Long before China’s Communist rulers rolled out the one-child policy nationwide to halt population growth, Rudong was already carrying out forced sterilizations, abortions and highly personal checks on women on its own initiative.
It was praised by the authorities for its strict enforcement of the rules that became the cornerstone of Beijing’s social management.
Now China is facing the consequences of a dwindling workforce and a rapidly ageing population, and Beijing has been loosening the rules to encourage more births.
But those who enforced the drive a generation ago in Rudong, in the eastern province of Jiangsu, remain proud of their work today.
“There was not a single teacher in our school with more than one child,” said Shi Dejun, a retired doctor who was responsible for checking female staff members at the now abandoned school.
“Rudong is China’s model for family planning, and this school is the model for Rudong,” he added, standing on a disused playground littered with shards of glass and weeds burrowing through cracks in the concrete.
China has long defended the one-child policy as a key factor in the country’s rising prosperity — sentiments echoed by Shi.
“Most of the young have the opportunity to work overseas or in developed cities like Shanghai because of the one-child policy,” he said.
But Chinese experts expect the country’s working population — estimated by the government to be roughly 915 million at the end of 2014 — to drop by around 40 million by 2030.
By 2050, 30 percent of Chinese will be 60 or over, the UN estimates, versus 20 percent worldwide and 10 percent in China in 2000.

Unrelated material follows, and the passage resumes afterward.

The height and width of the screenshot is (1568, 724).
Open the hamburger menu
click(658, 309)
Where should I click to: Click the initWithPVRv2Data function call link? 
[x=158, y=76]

In Rudong itself one fifth of the million-strong population is above 65 years old, making it the first place in China to be classified as “super-elderly”, according to state media.
It boasts a newly built University for the Elderly, one of a network of thousands that have been built in China in recent years where seniors can study anything from languages to IT skills.
Rudong is three hours north of Shanghai and many of the younger generation have moved away for work, leaving their own children in the care of their grandparents.
Near the university, dozens of aged childminders waited to meet their charges at the end of the school day.
“Caring for one’s grandchild is what every elderly person in China should do,” said a man surnamed Wang waiting at a school gate.
“My child is busy working to support for us all. It is hard, but that is life across China now,” he added.
At People’s Park, a pagoda-lined green space straddling a canal cutting through Rudong on its way from the Yangtze river to the East China Sea, a newly married couple having their pictures taken were among the few 20-something faces to be seen.
“We have moved here from out of town, and we never realised until we got here how few people our age there are,” said the groom.
Only one third of young people who leave Rudong to study at university return to the area, research cited in the Southern Weekly newspaper said, with many finding jobs elsewhere upon graduation.
Wedding photographer Sun Yang rued the effect of demographics on his business.
“I used to take photographs for over a 1,000 couples a year, but it is almost half that now,” he said.
Dragged to the clinic
The costs are heavy for both communities and individual families.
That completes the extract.